### Texte à lire

Esdras Minville, NOTRE MILIEU. Aperçu général sur la province de Québec. (1942)
Préface


Une édition électronique réalisée à partir du livre d'Esdras Minville, NOTRE MILIEU. Aperçu général sur la province de Québec. Montréal: Les Éditions Fides — l’École des Hautes Études Commerciales, 1942, 443 pp. Collection: Études sur notre milieu. Une édition numérique réalisée par mon épouse, Diane Brunet, bénévole, guide de musée retraitée du Musée de La Pulperie de Chicoutimi.

[7]

NOTRE MILIEU.
Aperçu général sur la Province de Québec



Préface

Le livre que nous avons l'honneur de présenter aujourd'hui n'a aucune prétention scientifique. C'est un ouvrage de vulgarisation dont le caractère est défini sur la couverture même : « Aperçu général ». Il vise seulement à rassembler dans un certain ordre les connaissances les plus usuelles, celles que toute personne ayant quelque instruction devrait posséder touchant notre milieu physique, notre milieu économique et notre milieu humain.

Inutile donc d'y chercher des solutions, voire, l'exposé complet des problèmes qui se posent dans telle ou telle branche de l'activité économique, sociale et politique. On se contente d'une description aussi objective que possible de la situation de fait, ne poussant l'analyse qu'autant qu'elle est nécessaire à l'intelligence du sujet.

######
### Extraits de données

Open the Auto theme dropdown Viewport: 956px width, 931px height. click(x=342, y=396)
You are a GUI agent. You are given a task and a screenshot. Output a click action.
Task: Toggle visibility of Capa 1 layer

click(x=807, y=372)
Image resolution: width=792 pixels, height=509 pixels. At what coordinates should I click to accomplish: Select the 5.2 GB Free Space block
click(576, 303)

######
### Extraits de données

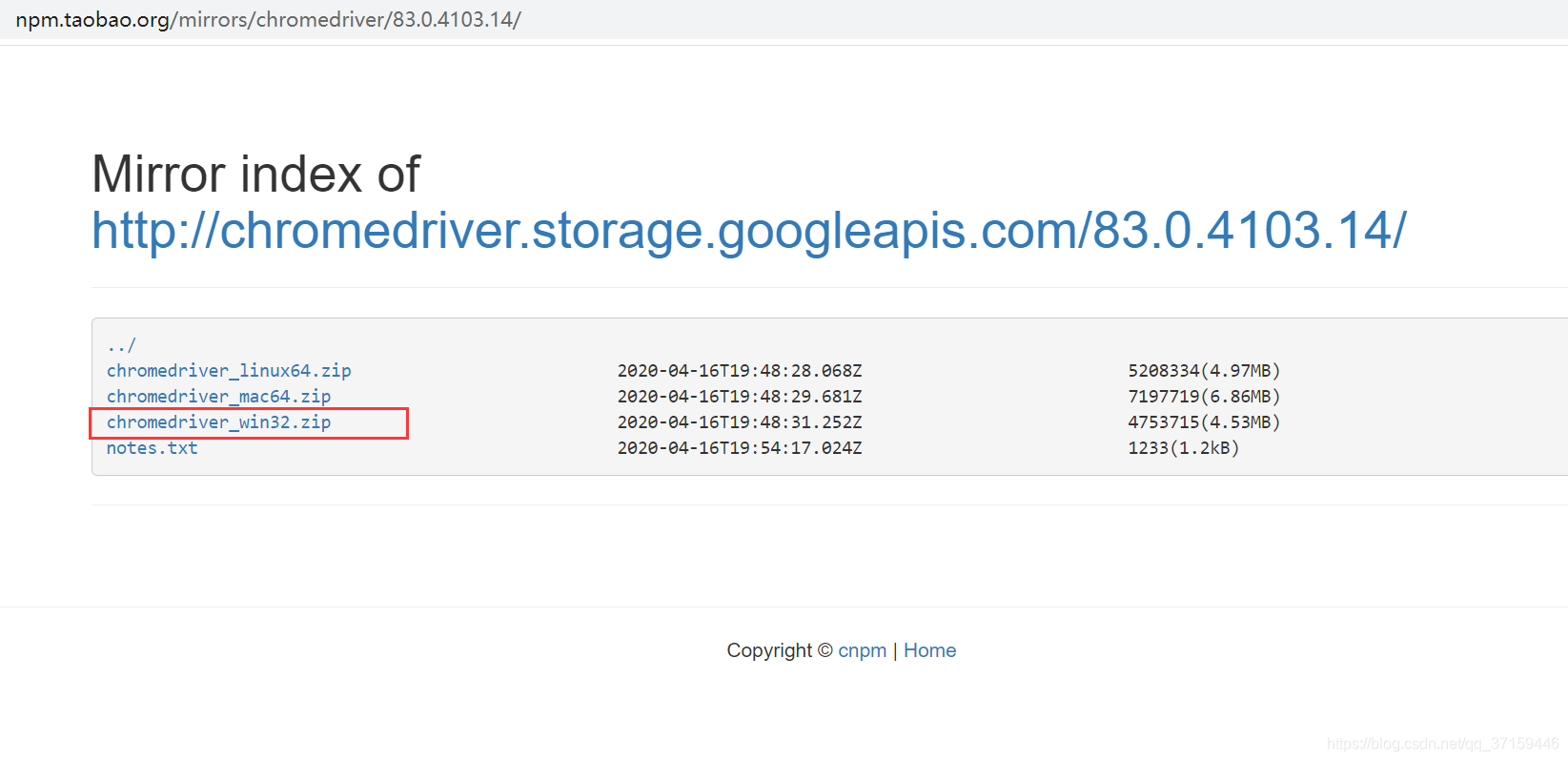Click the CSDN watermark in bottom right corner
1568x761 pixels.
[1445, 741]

######
### Extraits de données

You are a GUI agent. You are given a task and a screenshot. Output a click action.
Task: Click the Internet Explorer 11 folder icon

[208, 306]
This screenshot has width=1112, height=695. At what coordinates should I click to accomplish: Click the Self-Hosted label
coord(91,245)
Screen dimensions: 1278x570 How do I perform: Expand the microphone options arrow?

######

### Consigne 1
Recopiez mot pour mot le passage de la préface qui commence par « Le livre que » et se poursuit jusqu'à « l'intelligence du sujet. ».
### Consigne 2
Pour chacune des affirmations suivantes, indiquez si la préface la confirme (oui ou non) et citez textuellement les mots qui tranchent. (a) Le livre se présente comme un ouvrage scientifique. (b) Le livre propose des solutions aux problèmes économiques et sociaux. (c) Le livre porte sur le milieu physique, le milieu économique et le milieu humain.

### Réponse 1
Le livre que nous avons l'honneur de présenter aujourd'hui n'a aucune prétention scientifique. C'est un ouvrage de vulgarisation dont le caractère est défini sur la couverture même : « Aperçu général ». Il vise seulement à rassembler dans un certain ordre les connaissances les plus usuelles, celles que toute personne ayant quelque instruction devrait posséder touchant notre milieu physique, notre milieu économique et notre milieu humain.

Inutile donc d'y chercher des solutions, voire, l'exposé complet des problèmes qui se posent dans telle ou telle branche de l'activité économique, sociale et politique. On se contente d'une description aussi objective que possible de la situation de fait, ne poussant l'analyse qu'autant qu'elle est nécessaire à l'intelligence du sujet.

### Réponse 2
(a) Non : « n'a aucune prétention scientifique ».
(b) Non : « Inutile donc d'y chercher des solutions ».
(c) Oui : « touchant notre milieu physique, notre milieu économique et notre milieu humain ».